François Coppée (1842-1908)
Recueil : Les Humbles (1872)

En Province


 

I

La petite maison à mine sépulcrale,
Noire et basse, en plein nord, près de la cathédrale,
Quand j'avais visité la ville, m'avait plu
Par son air clérical, discret et vermoulu.
L'espalier de la porte avec ses quelques roses
Qui, pâles, se mouraient le long des murs moroses,
Le pignon au vieux toit de tuile surplombant
Les trois degrés du seuil, le trottoir et le banc
Placé là tout exprès pour que le pauvre y dorme,
L'ombre que sur le tout jetait l'église énorme,
La rue où le gazon verdissait les pavés,
Ces détails, plus complets qu'on ne les eût rêvés,
Me prouvaient qu'il fallait en effet que je vinsse
Pour voir cette maison dans ce coin de province.

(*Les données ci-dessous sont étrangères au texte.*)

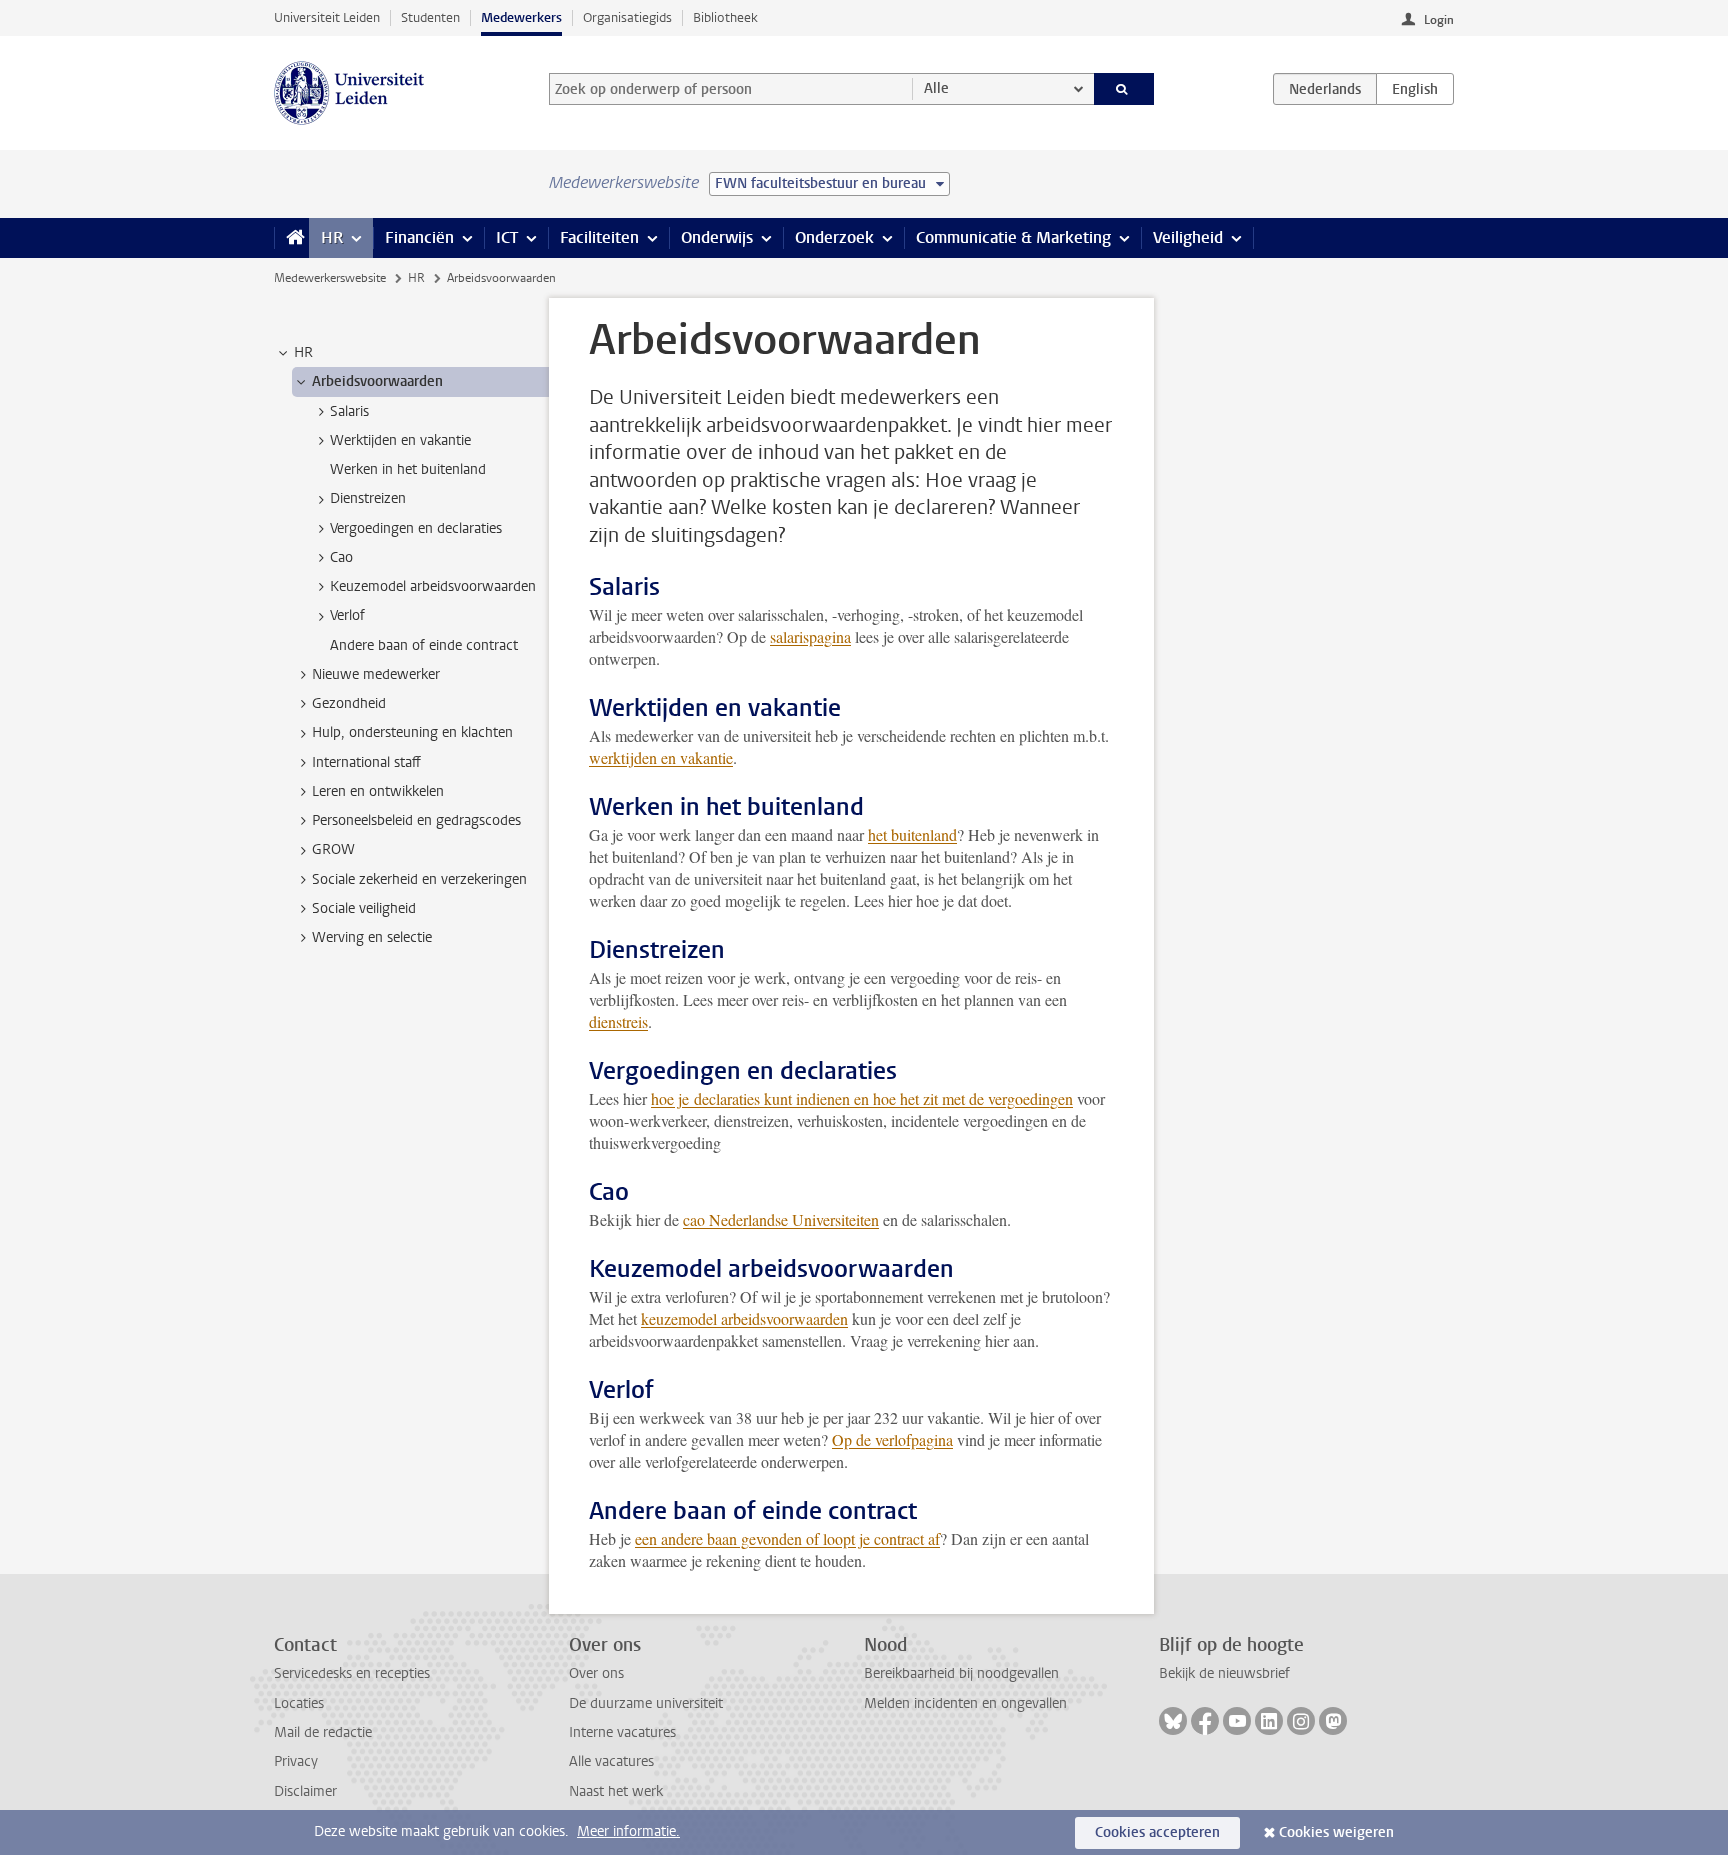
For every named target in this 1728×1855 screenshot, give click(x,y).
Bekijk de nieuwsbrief (1224, 1673)
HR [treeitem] (303, 352)
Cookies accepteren (1157, 1832)
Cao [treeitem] (341, 557)
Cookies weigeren (1336, 1832)
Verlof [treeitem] (347, 615)
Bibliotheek (725, 17)
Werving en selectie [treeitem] (372, 937)
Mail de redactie (323, 1732)
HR (332, 237)
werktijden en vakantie (661, 757)
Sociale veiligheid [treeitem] (364, 908)
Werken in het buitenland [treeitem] (408, 469)
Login (1439, 20)
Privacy (296, 1761)
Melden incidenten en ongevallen (965, 1703)
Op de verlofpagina (892, 1439)
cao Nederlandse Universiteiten (781, 1219)
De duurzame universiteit (646, 1703)
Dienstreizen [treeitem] (368, 498)
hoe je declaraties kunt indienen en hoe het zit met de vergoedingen (862, 1098)
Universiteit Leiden (327, 17)
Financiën (419, 237)
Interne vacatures (622, 1732)
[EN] (1415, 89)
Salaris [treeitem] (349, 411)
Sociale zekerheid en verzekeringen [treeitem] (419, 879)
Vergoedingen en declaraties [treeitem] (416, 528)
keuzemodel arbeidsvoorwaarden (744, 1318)
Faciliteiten (599, 237)
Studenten (430, 17)
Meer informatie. (628, 1831)
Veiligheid (1188, 237)
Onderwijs (717, 237)
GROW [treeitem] (333, 849)
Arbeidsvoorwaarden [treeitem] (377, 381)
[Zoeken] (1124, 89)
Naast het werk (616, 1791)
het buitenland (912, 834)
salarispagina (810, 636)
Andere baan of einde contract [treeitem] (424, 645)
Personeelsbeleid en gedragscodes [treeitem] (416, 820)
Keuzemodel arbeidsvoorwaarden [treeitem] (433, 586)
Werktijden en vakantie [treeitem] (400, 440)
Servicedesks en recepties (352, 1673)
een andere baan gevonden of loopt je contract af (787, 1538)
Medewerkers (521, 17)
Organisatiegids (627, 17)
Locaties (299, 1703)
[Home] (291, 238)
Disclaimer (305, 1791)
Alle (936, 88)
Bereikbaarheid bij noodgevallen (961, 1673)
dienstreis (618, 1021)
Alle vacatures (611, 1761)
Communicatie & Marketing (1013, 237)
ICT (507, 237)
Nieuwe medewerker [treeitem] (376, 674)
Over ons (596, 1673)
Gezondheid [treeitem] (349, 703)
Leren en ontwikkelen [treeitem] (378, 791)
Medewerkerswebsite (330, 278)
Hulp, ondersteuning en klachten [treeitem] (412, 732)
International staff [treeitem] (366, 762)
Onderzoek (834, 237)
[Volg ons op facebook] (1205, 1721)
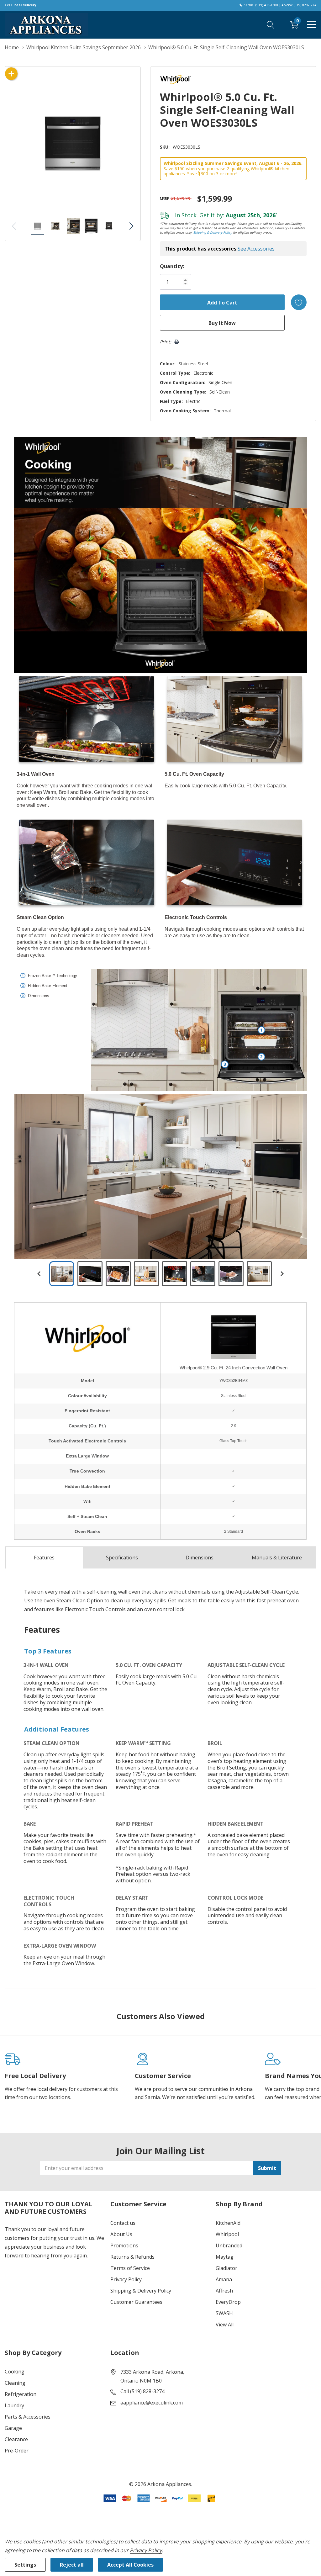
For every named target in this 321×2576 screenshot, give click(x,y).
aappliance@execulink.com (151, 2402)
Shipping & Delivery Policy (212, 232)
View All (225, 2324)
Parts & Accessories (27, 2416)
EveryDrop (228, 2301)
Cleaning (15, 2382)
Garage (13, 2428)
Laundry (14, 2405)
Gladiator (226, 2268)
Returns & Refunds (132, 2256)
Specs (122, 1557)
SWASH (224, 2313)
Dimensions (199, 1557)
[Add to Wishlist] (299, 302)
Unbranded (229, 2245)
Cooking (14, 2371)
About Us (121, 2234)
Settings (25, 2564)
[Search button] (271, 24)
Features (44, 1557)
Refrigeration (20, 2394)
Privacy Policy (126, 2279)
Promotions (124, 2245)
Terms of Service (130, 2268)
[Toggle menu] (311, 24)
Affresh (224, 2290)
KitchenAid (228, 2222)
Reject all (72, 2564)
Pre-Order (17, 2450)
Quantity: (172, 266)
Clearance (16, 2439)
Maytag (225, 2256)
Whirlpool (227, 2234)
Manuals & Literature (277, 1557)
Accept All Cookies (130, 2564)
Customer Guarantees (136, 2301)
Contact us (122, 2222)
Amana (224, 2279)
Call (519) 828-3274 (142, 2391)
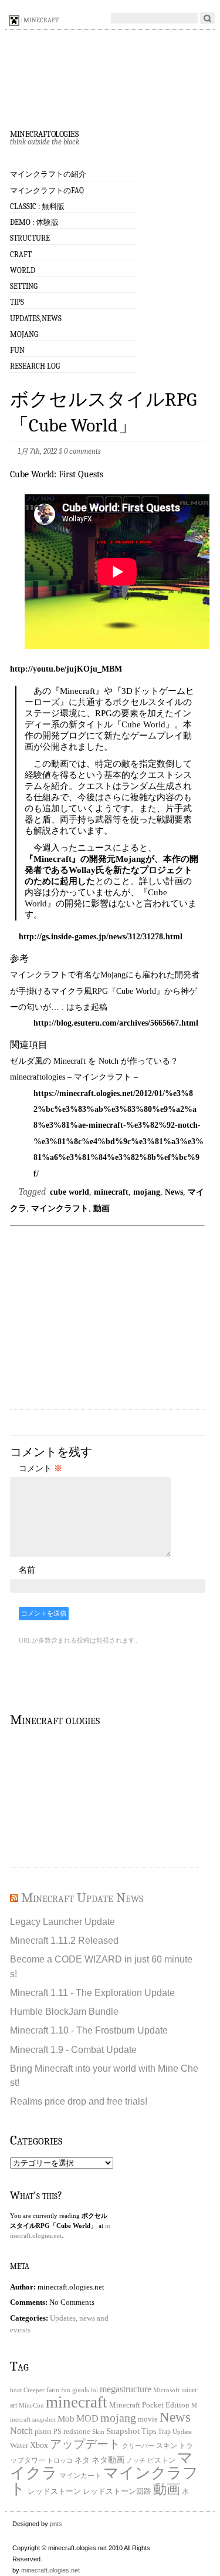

Causant de ce logis à des voisins, j'appris
Qu'il était habité, moyennant un bas prix
Et depuis fort longtemps, par une vieille fille
Extrêmement dévote et d'ancienne famille.
Or, étant un flâneur, et passant très souvent
Devant cette maison au parfum de couvent,
- N'allez pas croire au moins qu'à dessein je le fisse,-
Vers midi, c'est-à-dire fine heure après l'office,
Tous les jours, excepté les dimanches, je vis,
A cet angle que fait la place du parvis
Avec la vieille rue en question, paraître
Et venir lentement un grand et maigre prêtre,
En tricorne, portant son gros livre à fermoir,
Proprement recouvert d'un morceau de drap noir.
II s'approchait, pensif, de la vieille masure,
Mais avec l'air tranquille et la démarche sûre
Qu'on a lorsqu'on se livre à des soins réguliers.
Il s'arrêtait au seuil, grattait ses lourds souliers,
Frappait un petit coup qu'on entendait à peine,
Et, vif, dès que la gâche avait jailli du pêne,
Entrait et refermait doucement après lui.
J'étais seul en province et m'ennuyais. L'ennui
Rend maussade et vous fait céder aux injustices;
Et voici que déjà, sur ces faibles indices,
J'avais un roman noir et bête tout trouvé :
Une dévote avare, un testament couvé,
Des parents sur la paille, enfin toutes les suites
D'une menée affreuse et sourde de jésuites.
On devient quelquefois un voltairien fieffé
Pour un rien, pour avoir lu le Siècle au café;
Et, comme il est toujours pénible de se taire
Quand on pense tenir la moitié d'un mystère,
Je m'informai. - Ce fut bien fait pour moi, vraiment,
Qui rêvais d'appeler un juste châtiment
Sur quelque tortueuse et sombre stratégie;
Car on ne me conta qu'une simple élégie
Dont il me fallut être ému, bon gré mal gré.